Con la Determinazione n. 13 del 10 dicembre 2015, l’Anac ha fornito chiarimenti relativi alla disciplina dell’arbitrato, come prevista dagli artt. 241-243 del Dlgs. n. 163/06, alla luce della Legge n. 190/12 (c.d. “Legge Anticorruzione”).
Il Pronunciamento aggiorna la precedente Determinazione n. 6 del 18 dicembre 2013 dell’Authority.

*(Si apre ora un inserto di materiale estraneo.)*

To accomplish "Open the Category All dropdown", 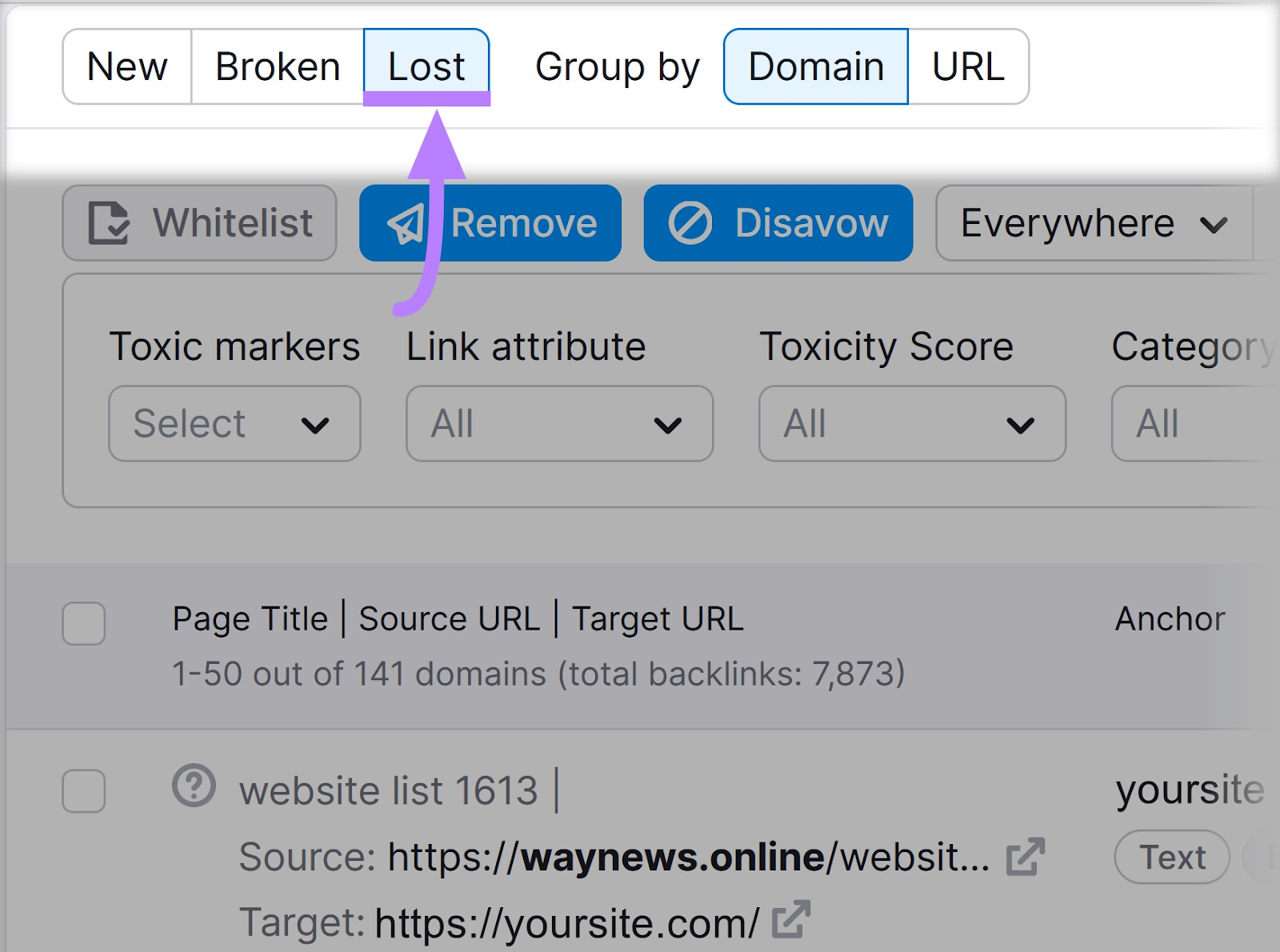I will (x=1194, y=423).
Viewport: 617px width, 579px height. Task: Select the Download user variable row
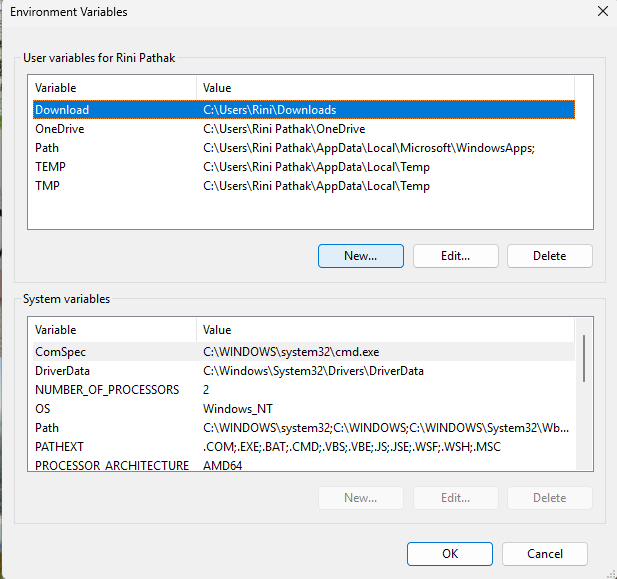(x=62, y=110)
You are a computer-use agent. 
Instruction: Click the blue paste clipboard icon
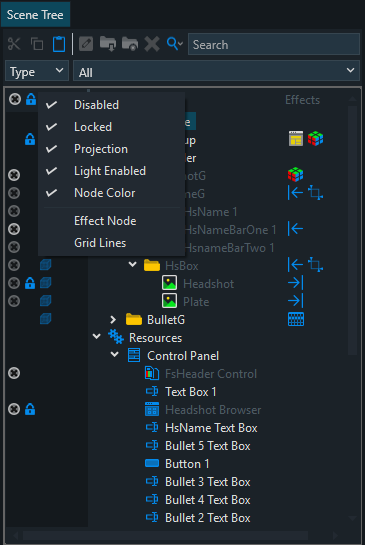(x=59, y=44)
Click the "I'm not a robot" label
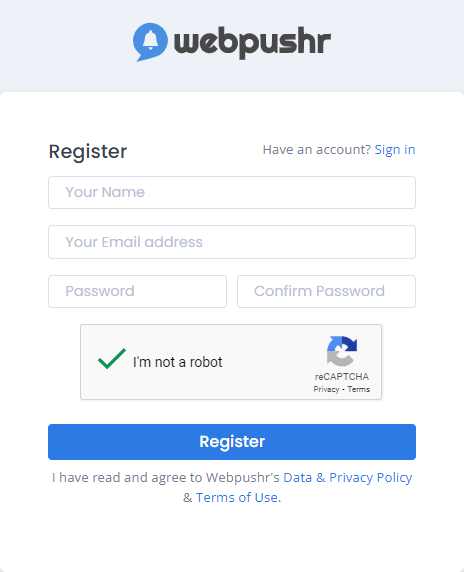464x572 pixels. tap(177, 362)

Come evidenziato nella Premessa, le modifiche introdotte dall’art. 1, commi da 18 a 25, della Legge n. 190/12, hanno suscitato dubbi interpretativi e problemi di coordinamento con la vigente normativa, con specifico riguardo ai seguenti profili:
1) problematiche di diritto transitorio in relazione all’applicazione dei divieti dettati dall’art. 1, comma 18, della Legge n. 190/12, che esclude determinate categorie professionali dal novero dei soggetti ai quali può essere affidato l’incarico di arbitro;
2) problematiche di diritto transitorio in relazione alla autorizzazione preventiva e motivata da parte dell’Organo di governo della Pubblica Amministrazione prevista dal comma 19, che sostituisce il comma 1 dell’art. 241 del “Codice dei Contratti pubblici”, anche in relazione alla sanzione di nullità della clausola ivi prevista;
3) rapporto tra la nuova disciplina dettata dal Codice e l’art. 810 del Cpc.;
4) individuazione dei soggetti ai quali può essere affidato l’incarico di arbitro della P.A. alla luce del generico rinvio al Codice, contenuto all’art. 1, comma 21, della Legge n. 190/12.

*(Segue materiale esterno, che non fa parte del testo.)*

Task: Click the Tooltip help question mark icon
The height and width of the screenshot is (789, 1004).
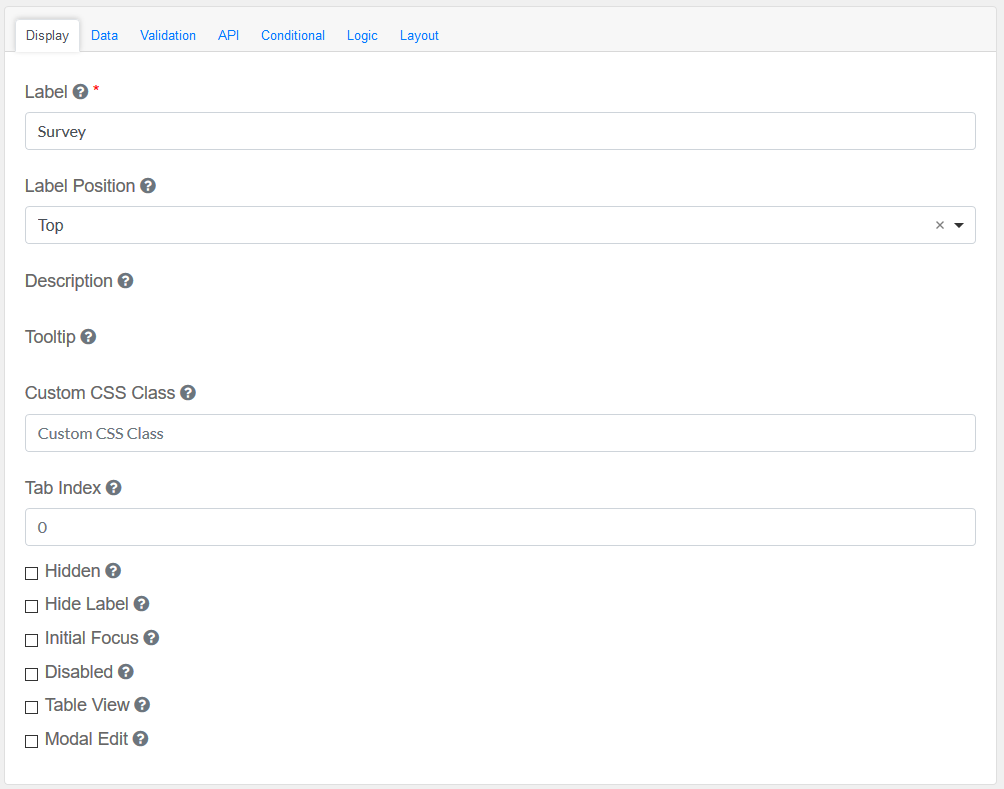Action: click(x=88, y=337)
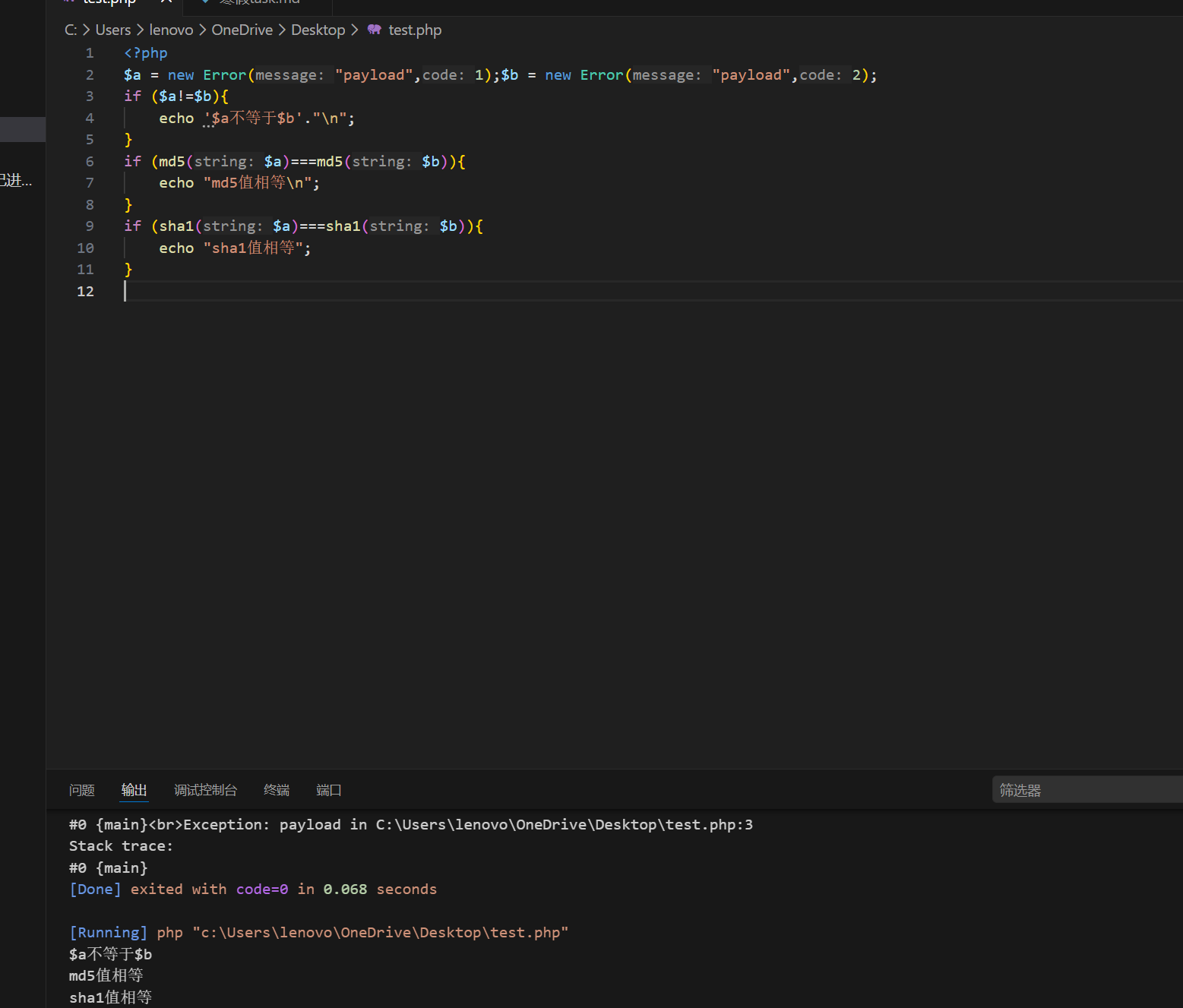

La Determinazione, cui rimandiamo per ulteriori dettagli, approfondisce in particolare i seguenti punti:
1) individuazione dell’ambito di estensione del divieto di cui al comma 18 dell’art. 1 della Legge n. 190/12 e profili di diritto intertemporale
2) nomina dell’arbitro di elezione pubblica;
3) profili di diritto intertemporale relativi all’applicazione del comma 19 sull’autorizzazione preventiva;
4) rapporto tra la nuova disciplina dettata dal Codice e l’art. 810 del Codice di procedura civile.